Why the Password Is Not Dead

Over recent years, there has been considerable narrative in the cybersecurity space that the password is dead or is at least dying. Major players in the tech industry have been introducing alternative forms of authentication for many years. It has been almost a decade since Apple introduced Touch ID, which was followed by Face ID in 2017. Only last year, Microsoft announced that it was allowing people to ditch their passwords for fingerprints and facial recognition.

Passwords are often identified as the weak link in cybersecurity, with password security issues accounting for 80% of all data breaches globally, according to Verizon’s 2022 Data Breach Investigations Report. However, much of this weakness can be attributed to human failure to practice good password hygiene. Password security really does rely on the basics. Most people will be aware of best practices, such as creating a unique password for each account they have, and yet, according to our research, 44% of respondents admitted to reusing passwords across personal and work-related accounts.

How do we resolve this? Educating people on how to practice good cyber-hygiene is a simple yet effective way to prevent the dramatic consequences of an attack and reduce the likelihood of one occurring in the first place.

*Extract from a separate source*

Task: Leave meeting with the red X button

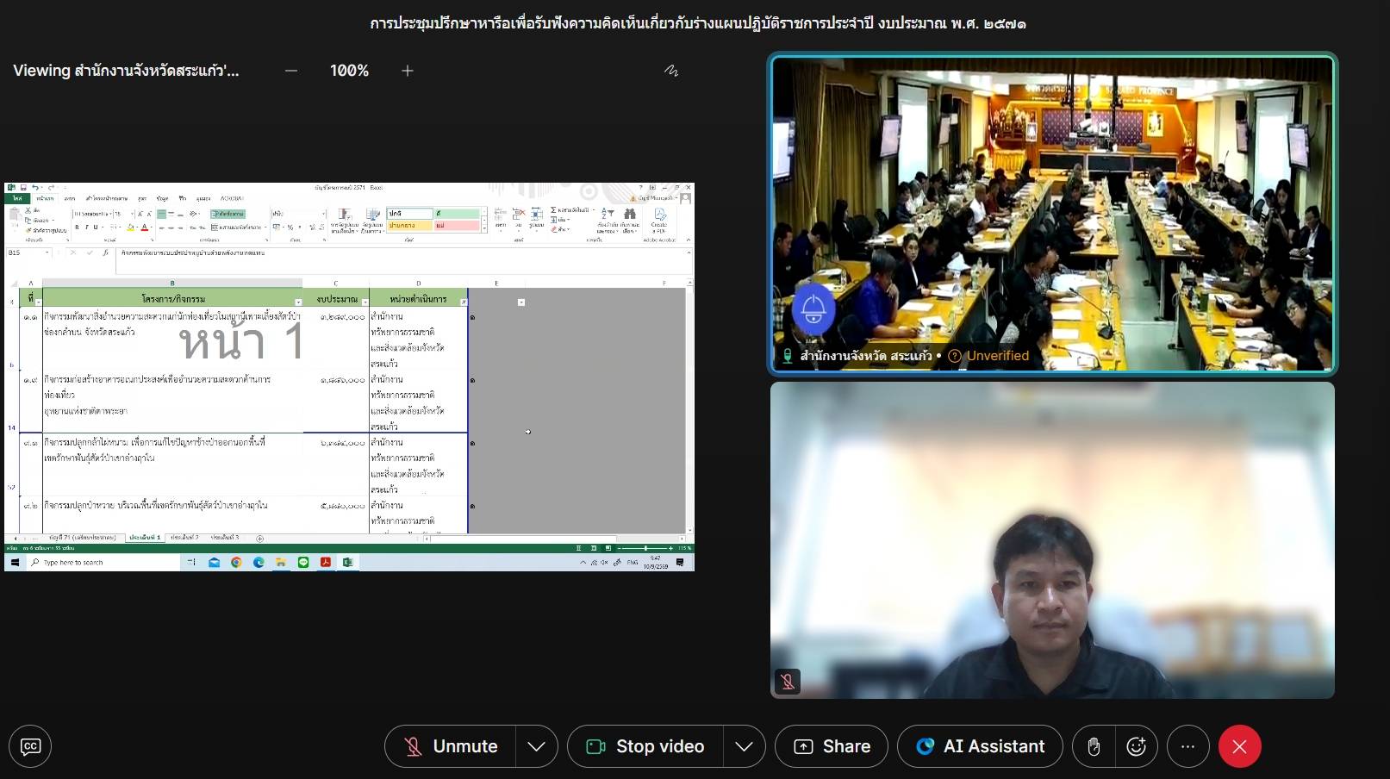Action: 1239,746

Education about the importance of strong password security must become an essential component of digital security policies for businesses worldwide.

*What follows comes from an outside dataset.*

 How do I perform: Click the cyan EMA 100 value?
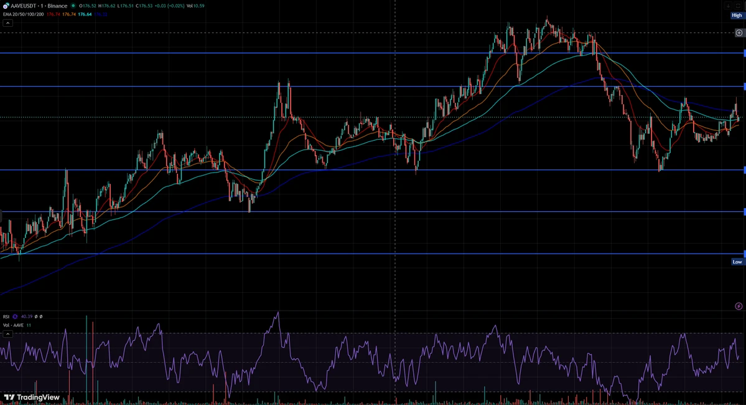click(85, 14)
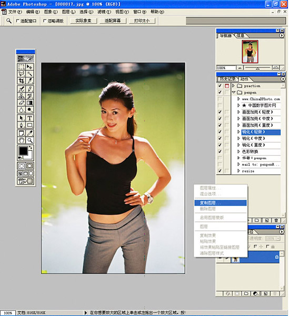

Many businesses have data security training in place for their employees, but these rarely give enough clarity on the disastrous impact of a data breach. Investment in better training may seem unnecessary, but cybersecurity and password education are necessary. Businesses need to increase their workforce’s awareness of the dangers of poor password hygiene and its potential consequences. The risk of a cybersecurity breach will be significantly reduced by making cybersecurity training a formal onboarding step for all existing employees and new starters.

"Businesses need to increase their workforce's awareness of the dangers of poor password hygiene and its potential consequences"

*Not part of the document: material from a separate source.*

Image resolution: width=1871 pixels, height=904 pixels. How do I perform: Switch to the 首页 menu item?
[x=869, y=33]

Over the past couple of years, businesses have had to contend with a range of cyber-threats while under the strain of new hybrid working conditions, which have forced IT leaders to adapt security policies at a moment’s notice. Unfortunately, the pandemic revealed an ill-preparedness in the face of cyber-attacks across the globe, in businesses of all sizes, and provided unique opportunities for cyber-criminals to take advantage.

In the age of disparate workforces, home WiFi networks and multiple devices, password use has continued to increase. Many organizations have implemented additional levels of security to supplement the password, though it remains the core pillar of security systems – highlighting that perhaps the role of the password is not dead yet. As the number of passwords people use increases, the need for an effective password manager becomes more obvious. This is highlighted further by the growing rates of burnout amongst cybersecurity teams.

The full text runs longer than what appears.